Standing in the Athens police headquarters,
interviewing the director of the drug unit, I realised I had a bag of
chemically enhanced crystal meth in my pocket.
I’d bought it the night before
from a Greek homeless man and had forgotten to throw it away. After the
interview, I stepped outside to smoke a cigarette, which is when some officers
noticed the film crew I had brought along, who were recording from a distance.

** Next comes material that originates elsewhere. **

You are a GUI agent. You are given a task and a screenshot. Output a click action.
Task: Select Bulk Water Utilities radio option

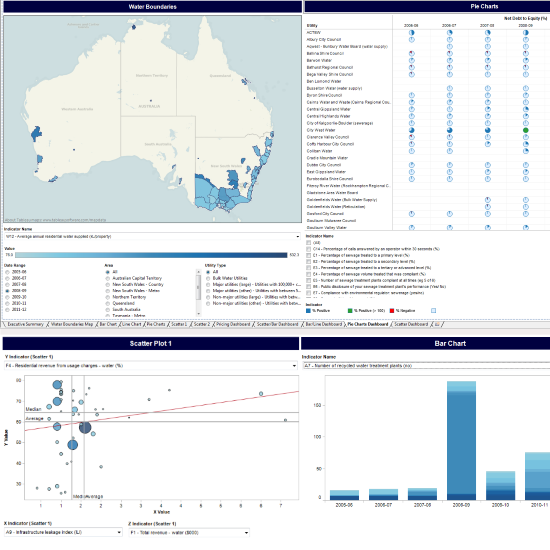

Minutes later the cops dragged us into a holding room,
the little packet of drugs still stuffed in my pants. They made some calls,
glared at us and eventually, reluctantly, released us – without ever searching
me, thankfully. On my way out, I threw the baggie into the first garbage can I
passed.
Several Greek police stations have been firebombed in
recent months, so the cops have reason to be nervous, especially when they
notice that they are being filmed. On our first evening in Athens, a different
group of officers approached us and, after spotting our film crew down the
street, demanded to see our papers. They deleted our footage and detained us
for a couple of hours, until we’d managed to get our passports delivered to the
station. Greece is a paranoid place at the moment. The police, fascists,
anarchists, dealers and drug users are all fighting for local supremacy and no
one trusts anyone else.
The night before our close call at the Athens police
headquarters, I was approached by a group of homeless people, one of whom was
smoking some horrible-smelling stuff through what appeared to be a meth bowl
made from an old lightbulb. Although I don’t speak Greek, I managed to let him
know that I wanted to buy some of the drug, colloquially known as sisa. The
homeless guy wandered off with my five-euro note, and afterward an old man
grabbed my arm and shouted, “No, no take! Very bad.” I wasn’t going to smoke
it, but I was very curious about Greece’s infamous new drug.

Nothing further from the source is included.